[Task details]:
Extend the passage on ultraviolet radiation sensors, starting right after its last sentence.

A further problem with such first generation sensors is that, if the U.V. transmittance of the fluid being treated was unknown, two sensors would be required to determine the dose delivered to the fluid—i.e., one sensor to measure lamp intensity and one sensor to measure U.V. transmittance.
This lead to the development of second generation sensors such as the sensor described in U.S. Pat. No. 6,512,234 [Sasges et al. (Sasges)]. The Sasges optical radiation sensor device includes a radiation collector for receiving radiation from a predefined arc around the collector within the field and redirecting the received radiation along a predefined pathway; motive means to move the radiation collector from a first position in which a first portion of the predefined arc is received by the radiation collector and a second position in which a second portion of the predefined arc is received by the radiation collector; and a sensor element capable of detecting and responding to incident radiation along the pathway when the radiation collector is in the first position and in the second position.
The Sasges optical radiation sensor represents an important advance in the art in that it provides for an optical radiation sensor system which allows determination of lamp output information for a single lamp in an array of lamps. An additional advantage of the Sasges optical radiation sensor device is that a single sensor device can be used to determine the dose delivered to the fluid (i.e., in place of the multiple sensors conventionally required using first generation sensors). Thus, the provision of the Sasges optical radiation sensor device allows for on-line determination of U.V. transmittance (also known in the art as “UVT”) of the fluid being treated in an ultraviolet radiation lamp array.
Another second generation sensor device is described in U.S. Pat. No. 6,818,900 [Ellis et al. (Ellis)]. In its preferred form, the Ellis sensor device altered fluid layer thickness between a radiation source and a radiation sensor by: (i) moving the radiation source while keeping the radiation sensor stationary; (ii) moving the radiation sensor while keep the radiation source stationary; or (iii) moving a boundary element interposed between a stationary radiation source and a stationary radiation sensor.

[Information shown]:
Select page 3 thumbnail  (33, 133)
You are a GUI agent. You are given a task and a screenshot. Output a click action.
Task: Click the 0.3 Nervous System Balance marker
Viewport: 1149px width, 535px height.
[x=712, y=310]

[Answer to the exercise]:
Thus, Ellis sensor device requires a single lamp and single sensor element. The sensor element and radiation source are arranged to create a fluid layer therebetween. By altering the thickness of the fluid layer, it is possible to take multiple (i.e., two or more) radiation intensity readings at multiple, known fluid layer thicknesses. Once these are achieved, using conventional calculations, it is possible to readily calculate the radiation transmittance of the fluid.
Despite the developments made to date in first and second generation sensors, there is room for improvement. Specifically, it would be desirable to have an optical radiation sensor system having one or more of the following features:                a modular design making the sensor system appropriate for use with one or more of various radiation sources, fluid thickness layers and/or UVT conditions;        built-in diagnostics for parameters such as sensor operation, radiation source output, fluid (e.g., water) UVT, radiation source fouling (e.g., fouling of the protective sleeve surrounding the radiation source) and the like;        incorporation of an integrated reference sensor;        relatively safe and ready reference sensor testing;        UVT measurement capability; and/or        relatively low cost and ease of manufacture.